There is race that queue is running when svm is unmapped on CPU,will add
another patch in v2 to stop user queues when mm release notifier.
Thanks.
Philip
Regards,
Felix
Only show warning message if process mm is still alive when queue
buffer is freed.
Fixes: b049504e211e ("drm/amdkfd: Validate user queue svm memory
residency")
Signed-off-by: Philip Yang <[email protected]>
---
drivers/gpu/drm/amd/amdkfd/kfd_svm.c | 15 ++++++++++++---
1 file changed, 12 insertions(+), 3 deletions(-)

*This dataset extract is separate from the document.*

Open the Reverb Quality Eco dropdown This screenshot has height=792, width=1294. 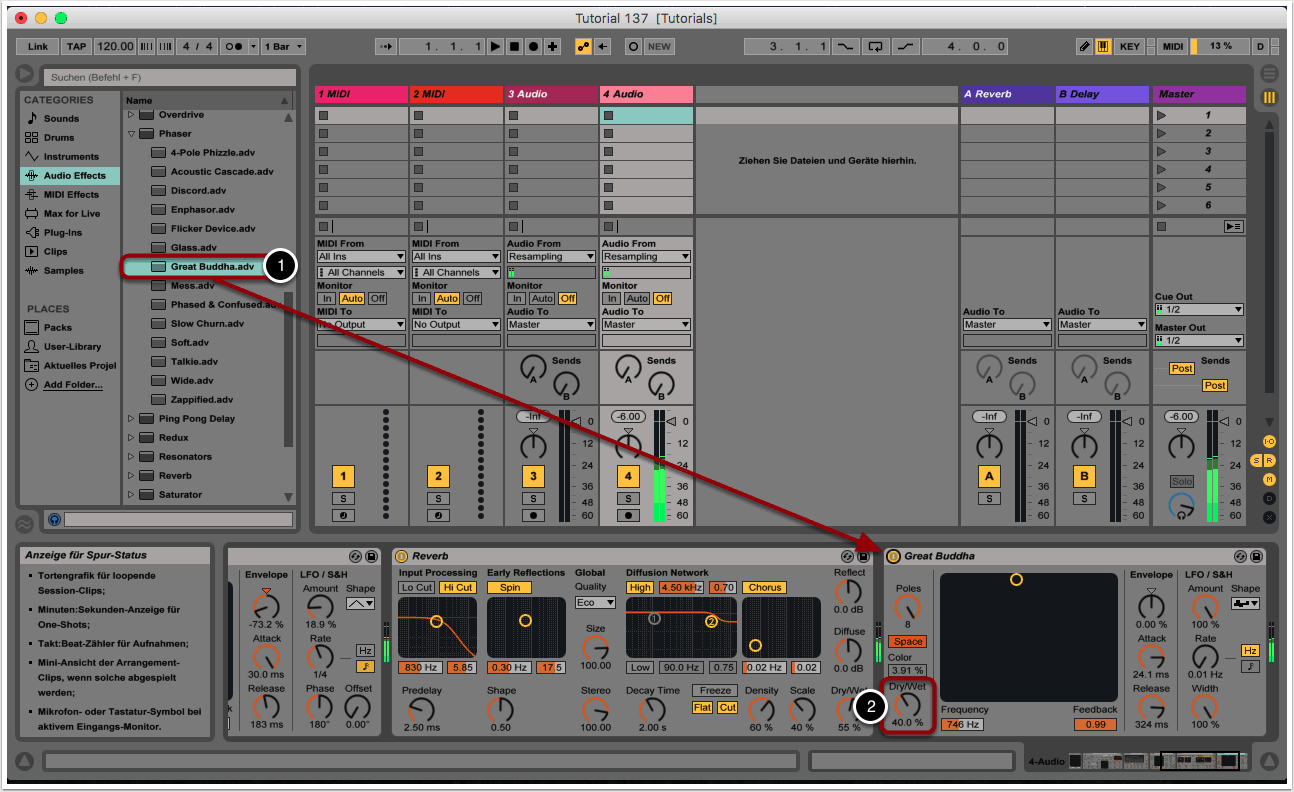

diff --git a/drivers/gpu/drm/amd/amdkfd/kfd_svm.c
b/drivers/gpu/drm/amd/amdkfd/kfd_svm.c
index 48c9a211e415..9174f718482a 100644
--- a/drivers/gpu/drm/amd/amdkfd/kfd_svm.c
+++ b/drivers/gpu/drm/amd/amdkfd/kfd_svm.c
@@ -2487,17 +2487,26 @@ svm_range_unmap_from_cpu(struct mm_struct
*mm, struct svm_range *prange,
bool unmap_parent;
uint32_t i;
+ p = kfd_lookup_process_by_mm(mm);
+
if (atomic_read(&prange->queue_refcount)) {
int r;
- pr_warn("Freeing queue vital buffer 0x%lx, queue evicted\n",
- prange->start << PAGE_SHIFT);
+ /*
+ * Evict queue if queue buffer freed with warning message.

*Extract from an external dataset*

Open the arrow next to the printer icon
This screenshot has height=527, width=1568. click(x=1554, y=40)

+ * If process is not found, this is free CPU mapping from
+ * do_exit, then it is fine to free queue buffer.
+ */
+ if (p) {
+ pr_warn("Freeing queue vital buffer 0x%lx, queue
evicted\n",
+ prange->start << PAGE_SHIFT);
+ }
+
r = kgd2kfd_quiesce_mm(mm, KFD_QUEUE_EVICTION_TRIGGER_SVM);
if (r)
pr_debug("failed %d to quiesce KFD queues\n", r);
}
- p = kfd_lookup_process_by_mm(mm);
if (!p)
return;
svms = &p->svms;